Secondo gli analisti del Citi, “il nuovo business plan non è convincente”: è simile a quello di altre aziende del settore e “non c’è un chiaro vantaggio competitivo, se si escludono i prezzi bassi”.
Il tentativo di cedere il ramo delle attività inglesi alla BSkyB di Rupert Murdoch si è arenato di fronte al crollo delle borse e alla svalutazione del cambio con la sterlina. Il debito netto calcolato dagli analisti del Citi è di circa 605 milioni di euro, il ramo inglese vale 400 milioni, quello italiano 300 milioni. Risultato: il valore dell’attività Tiscali è di circa 100 milioni, cioè 15 centesimi di euro per azione.
La Banca Imi in novembre mostrava più fiducia: “Il business plan presentato dall’amministratore delegato Mario Rosso potrebbe generare positive sorprese”.
Intanto il vertice societario ha subito due perdite.
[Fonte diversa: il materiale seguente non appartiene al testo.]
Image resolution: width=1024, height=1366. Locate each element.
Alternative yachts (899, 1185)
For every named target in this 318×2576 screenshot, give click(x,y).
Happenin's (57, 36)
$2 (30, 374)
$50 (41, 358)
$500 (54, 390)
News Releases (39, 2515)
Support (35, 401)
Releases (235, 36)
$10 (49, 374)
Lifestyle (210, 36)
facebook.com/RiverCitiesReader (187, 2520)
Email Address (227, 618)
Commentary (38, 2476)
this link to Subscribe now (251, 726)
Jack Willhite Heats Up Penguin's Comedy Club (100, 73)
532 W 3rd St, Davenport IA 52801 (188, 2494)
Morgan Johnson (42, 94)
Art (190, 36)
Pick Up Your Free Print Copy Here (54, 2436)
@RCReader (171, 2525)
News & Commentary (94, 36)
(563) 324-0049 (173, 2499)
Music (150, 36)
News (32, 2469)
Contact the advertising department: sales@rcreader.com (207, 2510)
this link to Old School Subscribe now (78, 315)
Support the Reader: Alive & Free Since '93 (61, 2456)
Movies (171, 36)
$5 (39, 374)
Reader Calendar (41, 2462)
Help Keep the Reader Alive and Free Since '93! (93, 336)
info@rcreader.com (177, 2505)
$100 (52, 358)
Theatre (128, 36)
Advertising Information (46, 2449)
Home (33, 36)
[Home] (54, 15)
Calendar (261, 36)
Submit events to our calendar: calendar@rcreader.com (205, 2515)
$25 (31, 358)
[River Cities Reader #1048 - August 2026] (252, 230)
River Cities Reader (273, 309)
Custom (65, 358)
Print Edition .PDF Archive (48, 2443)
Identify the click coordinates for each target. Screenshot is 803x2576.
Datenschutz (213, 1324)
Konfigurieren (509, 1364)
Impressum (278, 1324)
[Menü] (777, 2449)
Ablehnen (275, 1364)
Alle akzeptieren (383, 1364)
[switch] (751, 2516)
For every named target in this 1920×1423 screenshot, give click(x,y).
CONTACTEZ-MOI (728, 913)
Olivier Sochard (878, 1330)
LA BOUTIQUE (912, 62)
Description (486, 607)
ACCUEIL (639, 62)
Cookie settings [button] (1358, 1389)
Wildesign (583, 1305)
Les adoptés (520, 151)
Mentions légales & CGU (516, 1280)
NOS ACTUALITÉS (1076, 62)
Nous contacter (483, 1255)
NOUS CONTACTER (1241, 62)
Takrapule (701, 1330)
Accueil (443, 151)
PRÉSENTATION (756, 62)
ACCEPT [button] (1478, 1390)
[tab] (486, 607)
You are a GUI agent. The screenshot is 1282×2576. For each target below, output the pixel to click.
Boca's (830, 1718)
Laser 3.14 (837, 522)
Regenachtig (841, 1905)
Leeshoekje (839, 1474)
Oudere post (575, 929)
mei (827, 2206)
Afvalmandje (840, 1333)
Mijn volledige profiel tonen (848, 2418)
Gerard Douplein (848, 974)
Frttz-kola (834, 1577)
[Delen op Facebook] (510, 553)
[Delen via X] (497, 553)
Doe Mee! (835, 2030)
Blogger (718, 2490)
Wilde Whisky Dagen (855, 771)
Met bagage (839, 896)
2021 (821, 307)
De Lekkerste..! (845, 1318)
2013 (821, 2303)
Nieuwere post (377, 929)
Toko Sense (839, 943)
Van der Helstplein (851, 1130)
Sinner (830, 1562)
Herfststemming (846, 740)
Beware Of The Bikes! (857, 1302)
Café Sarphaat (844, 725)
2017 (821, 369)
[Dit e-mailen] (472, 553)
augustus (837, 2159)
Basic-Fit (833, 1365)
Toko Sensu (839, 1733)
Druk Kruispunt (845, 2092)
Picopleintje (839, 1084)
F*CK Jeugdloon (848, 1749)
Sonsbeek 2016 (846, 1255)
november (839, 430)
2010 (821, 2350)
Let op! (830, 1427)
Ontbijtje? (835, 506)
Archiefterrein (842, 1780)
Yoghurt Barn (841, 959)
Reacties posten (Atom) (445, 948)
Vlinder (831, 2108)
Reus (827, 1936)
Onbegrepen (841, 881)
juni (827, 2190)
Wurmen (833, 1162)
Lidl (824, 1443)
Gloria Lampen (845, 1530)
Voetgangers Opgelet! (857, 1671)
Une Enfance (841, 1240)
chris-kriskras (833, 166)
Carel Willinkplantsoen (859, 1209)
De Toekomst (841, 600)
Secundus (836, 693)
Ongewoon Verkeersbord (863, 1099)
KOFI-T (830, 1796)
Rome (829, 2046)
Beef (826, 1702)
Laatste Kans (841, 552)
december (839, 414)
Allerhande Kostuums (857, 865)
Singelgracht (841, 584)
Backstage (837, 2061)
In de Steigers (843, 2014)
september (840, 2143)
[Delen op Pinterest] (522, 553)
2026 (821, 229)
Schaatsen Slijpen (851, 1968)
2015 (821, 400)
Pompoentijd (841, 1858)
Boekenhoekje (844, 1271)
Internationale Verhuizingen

Mauro Mariani, uno dei pionieri dell’azienda, l’11 novembre 2008 ha lasciato l’incarico di amministratore delegato della Tiscali Italia. E qualche giorno fa è uscito il consigliere Arnaldo Borghesi, esperto di finanza straordinaria. Ufficialmente nessun dissidio con Rosso, ma la sua sostituzione con Gabriele Racugno, il fiduciario del blind trust creato prima del voto per evitare le accuse di conflitto di interessi, è il segnale che Soru si sta blindando.
La Tiscali in Sardegna è una presenza importante, nella sede cagliaritana di Sa Illetta c’è preoccupazione. Soru giustamente si è sempre vantato di aver creato nell’isola centinaia di posti di lavoro e ora, ironia della sorte, il neopresidente della regione Ugo Cappellacci potrebbe essere costretto a occuparsi non solo della crisi della chimica, ma anche di quella della Tiscali.
In questo scenario all’Unità si interrogano: abbiamo respinto gli Angelucci, ma davvero era meglio Soru?